It’s perhaps going a little too far but a senior opposition politician today suggested the current Spanish government displays several of the divisive aspects of the disastrous Second Republic that preceded the Civil War of 1936-9 – marginalisation of the right wing party, suspension of consensus, anti-clericalism and alliances with the ‘nationalist’ parties of Spain’s regions.
And talking of the last-mentioned, El Mundo today had a useful list of all the disputes currently taking place between Spain’s muscle-flexing regions. Most seriously, this includes a battle for water resources but, down at the other end, there’s the inclusion by Andalucia in its draft new Constitution of a reference to flamenco as one of its ‘exclusive competencies’. In between these extremes are the language-related fights picked by the Galician ‘nationalist’ party with its neighbours in Asturias, Castile y León and Estremadura. When you read this, you could be forgiven for thinking that, as Spain drives relentlessly forward economically, it is going slowly backwards politically. I don’t know about France, Germany and the USA but, in the UK at least, it’s impossible to imagine these sorts of disputes between counties. And very difficult, even, to imagine them between the constituent countries of England, Scotland and Wales. The question is, will things get better or worse when Spain’s current economic boom comes to an end? Depending, of course, on how you define ‘better’ and ‘worse’.

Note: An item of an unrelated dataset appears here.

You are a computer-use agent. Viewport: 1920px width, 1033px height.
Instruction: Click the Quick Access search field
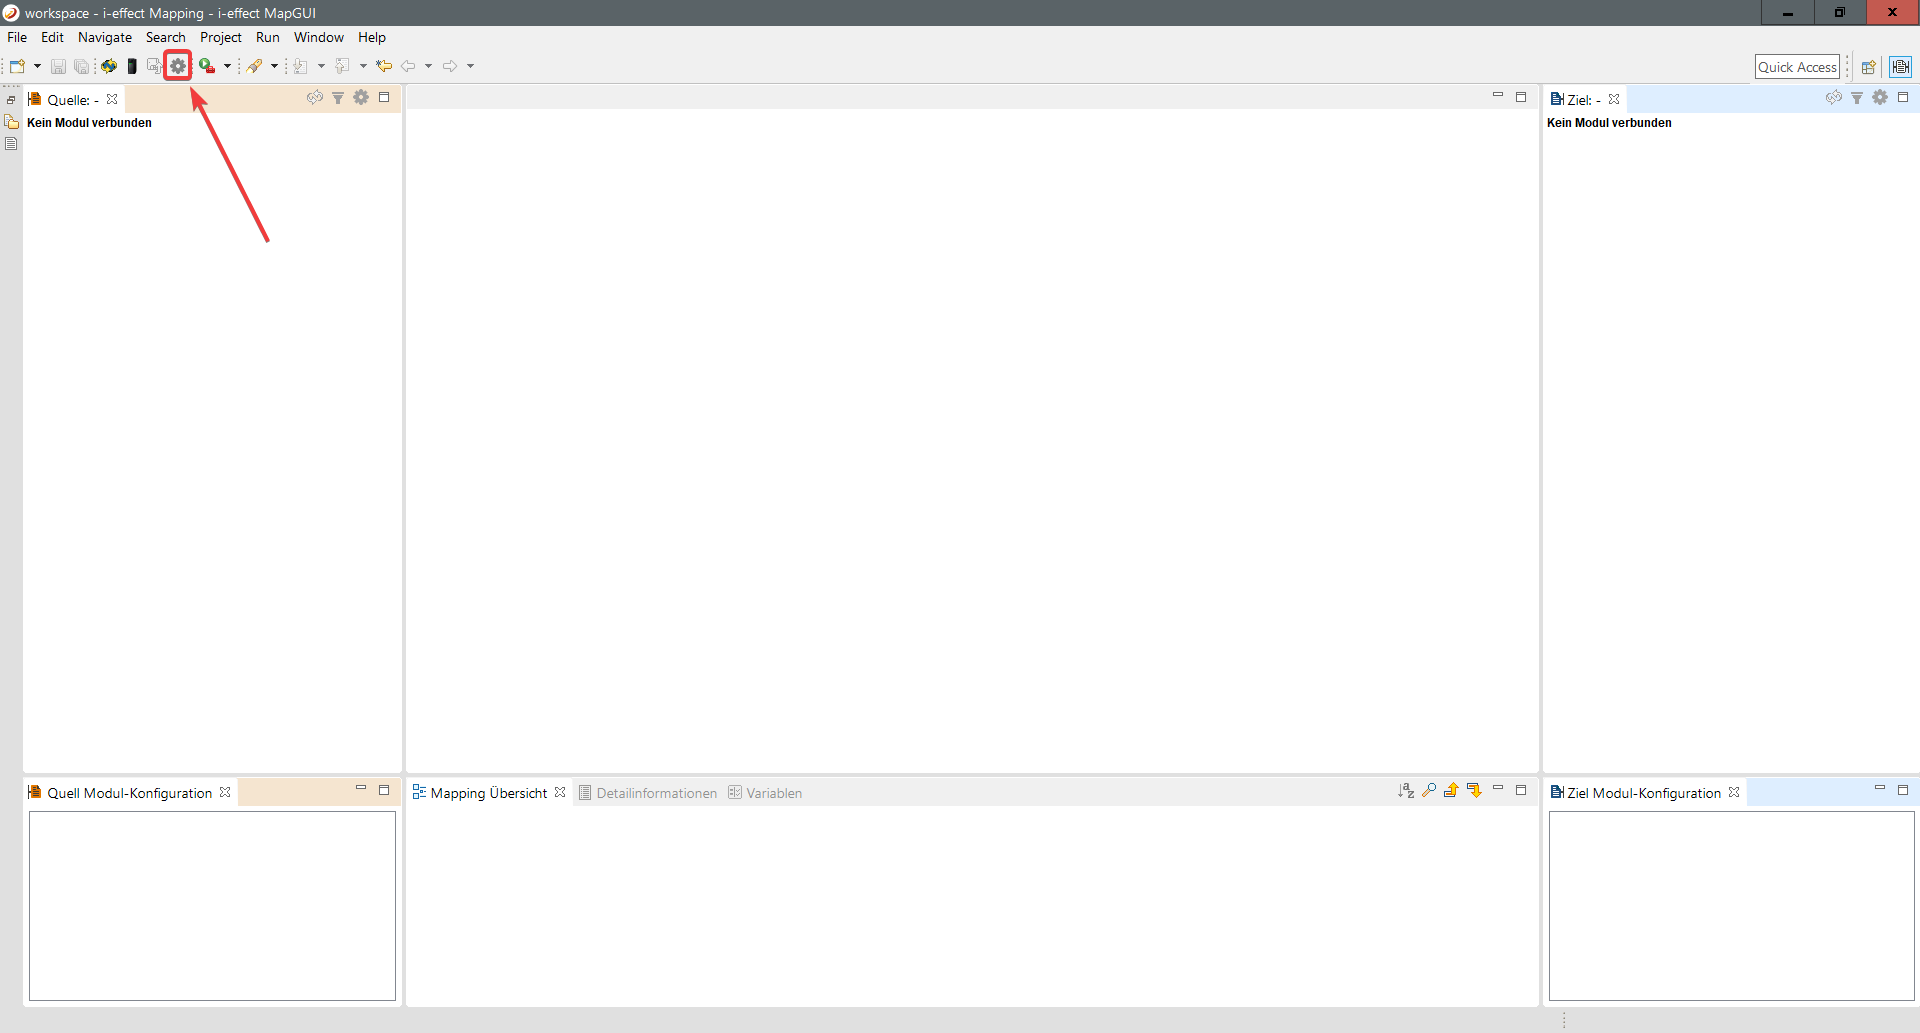(1797, 67)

And still on Spanish politics – this week will see the start of the process under which the opposition party takes the new Catalan Constitution to the Constitutional Court on the grounds that it conflicts – in numerous provisions – with the Constitution of the Spanish state. Interesting times. Possibly.
Referring to the demands of the EU that Spain’s government get out of the way of a takeover by a German company of one of its energy operators, the relevant minister has pointed out it’s not true to say the EU has a free market in this area. Only the UK and Spain, he claims, have liberalised their markets. The question implied is why should Spain allow a German company to do what a Spanish company wouldn’t be allowed to do in Germany. It’s a fair point. And surely one which can rely on French support.
As one who has long believed history will be very unkind to the government of Tony Blair, I was rather gratified to read this comment this morning - It is becoming increasingly apparent that the Blair years have been a period of jaw-dropping government incompetence.
Galicians eat the lowest quantity of pre-prepared foods – 6 kilos a year each, against 10 nationwide. At 14, the Catalunians consume the most. Which might explain a few things.